Leaving aside the fact that efficiency is not the same as consumption, I am not going to focus here on the usually discussed problems of the sole pursuit of efficiency (aka rebound effects – maybe in another blog entry). I will focus on how measures tackling efficiency – and grounded on biological and engineering perspectives and metaphors – persistently reproduce the status quo. I picked two aspects of this from Energy Fables:

  • Measuring energy: The use of standardized units (kWh or tonnes of oil equivalent) is common ground in energy analysis – both biological and anthropogenic –, which in turn makes it possible to aggregate and compare energy use through time. However, in anthropogenic energy systems, energy is contingent, historically and socially bounded and this oversimplification detaches energy from processes of social and cultural change.
  • Bounding objects of efficiency: To define the object of efficiency is a mandatory step when calculating its efficiency but doing that “reveals nothing about how the meaning and services expected from such entities develop and interact”. This means that measures to maximize efficiency of a specific object become “performative”. In short, they themselves become key actors in “shaping social processes of interpretation and evaluation.”

The homogenization process engrained in the engineering perspective to analyse reality makes a lot of sense when studying energy systems and their evolution. It is important to simplify the variables of the system and only consider those ones that explain more variance in the process that is being observed. This, however, when extrapolated to the political debate around energy, sets the frame into a particular normative position, which is defended to allow for the maximization of the efficiency of a system as a whole, because this is perceived as a collective good. In addition, present approaches on efficiency fail to distinguish “good” energy services bonded in sustainable and regenerative provisioning systems of energy, from those that are not.
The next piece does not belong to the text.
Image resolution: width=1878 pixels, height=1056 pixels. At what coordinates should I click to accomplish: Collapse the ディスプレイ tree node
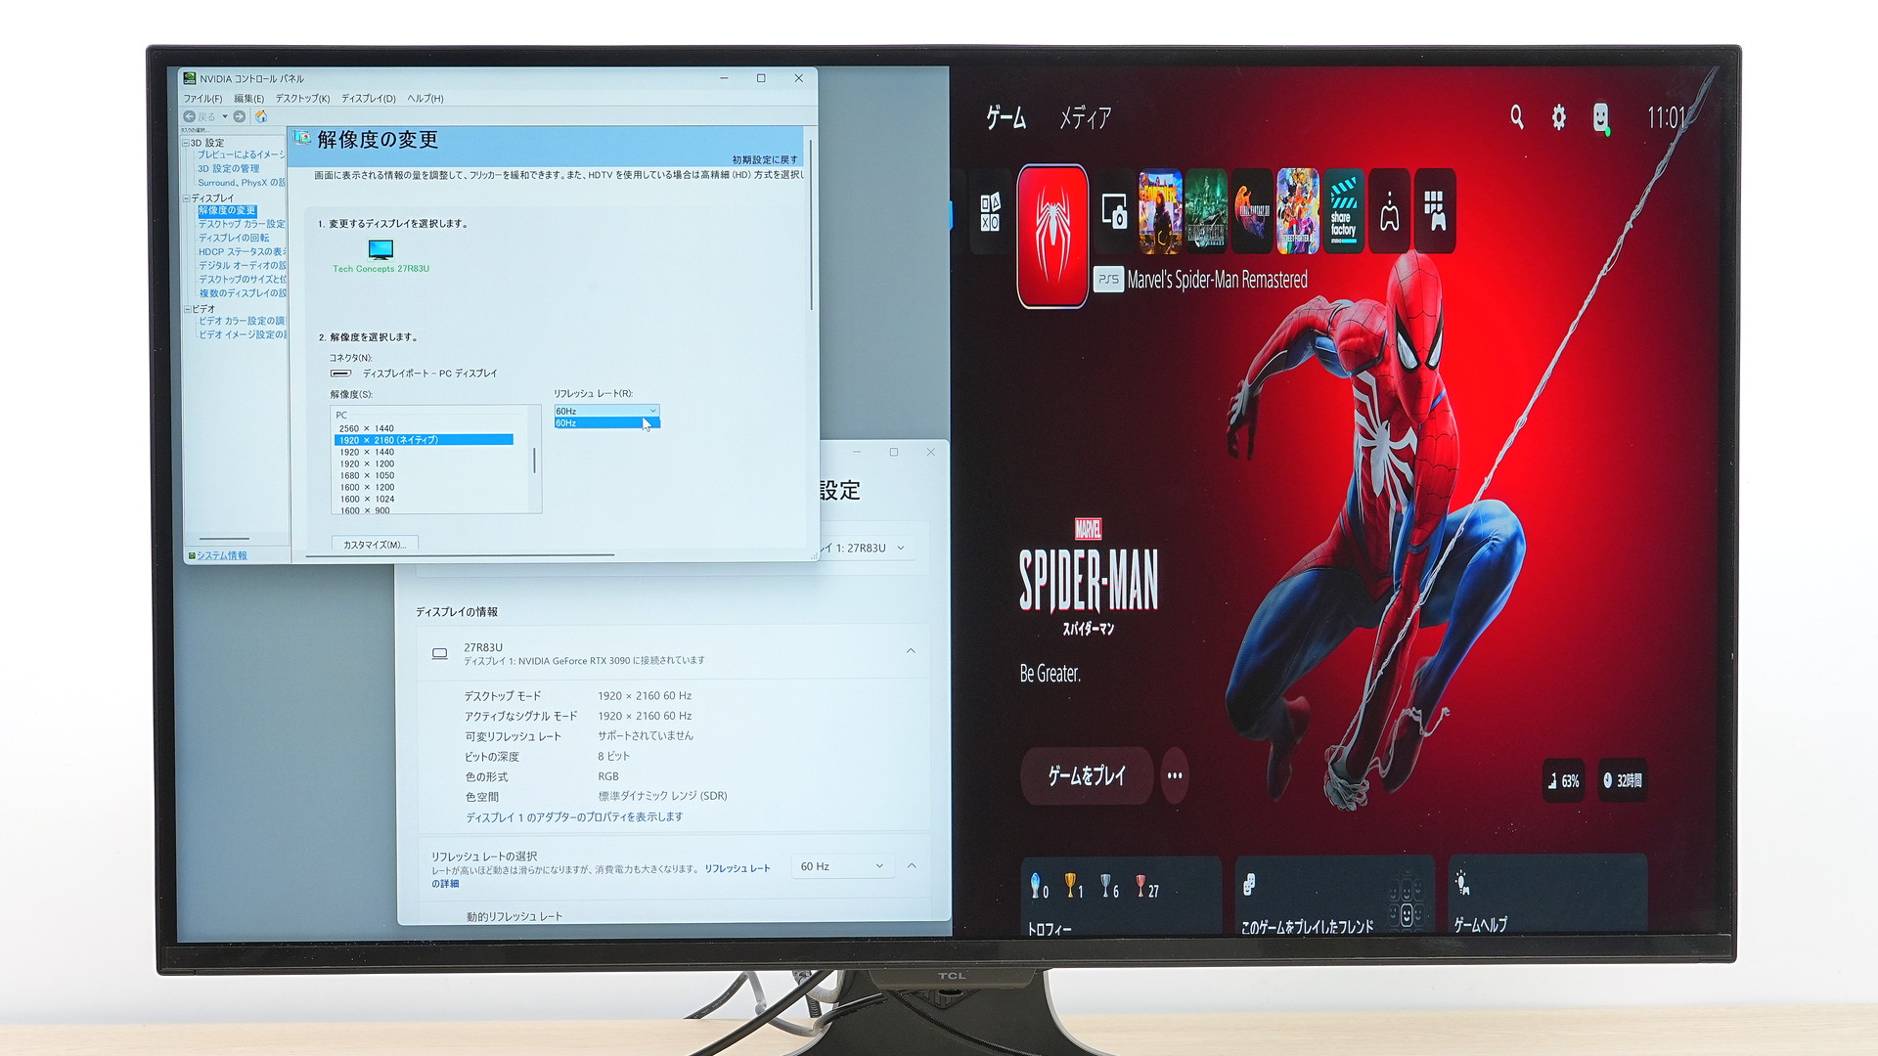tap(186, 198)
Parsons, when talking about power, says that A exercises power over B when A is to make decisions which take procedure over those of B in the interest of the effectiveness of the collective operation as a whole. What is at stake is who and what defines the effectiveness of the collective operation as a whole – in this case the EU Commission and the Efficiency Directive – and which mechanisms are in place that legitimize A over B in the organization of energy systems. All these are political questions of power that shape and influence the possibility of transforming energy systems in which the analogy with biological systems is silent.

In summary, beyond the concept of efficiency, metaphors raising analogies between biological systems and anthropogenic systems fail to grasp the socially and culturally based practices, meaning and myths around energy. As David Graeber would put it: “the ultimate, hidden truth of the world is that it is something that we make and could just as easily make differently.” If analogies with biological metabolisms are taken non-critically for developing policy recommendations on energy systems, we run the risk of normalizing the status quo.

The status quo is literally setting the planet on fire.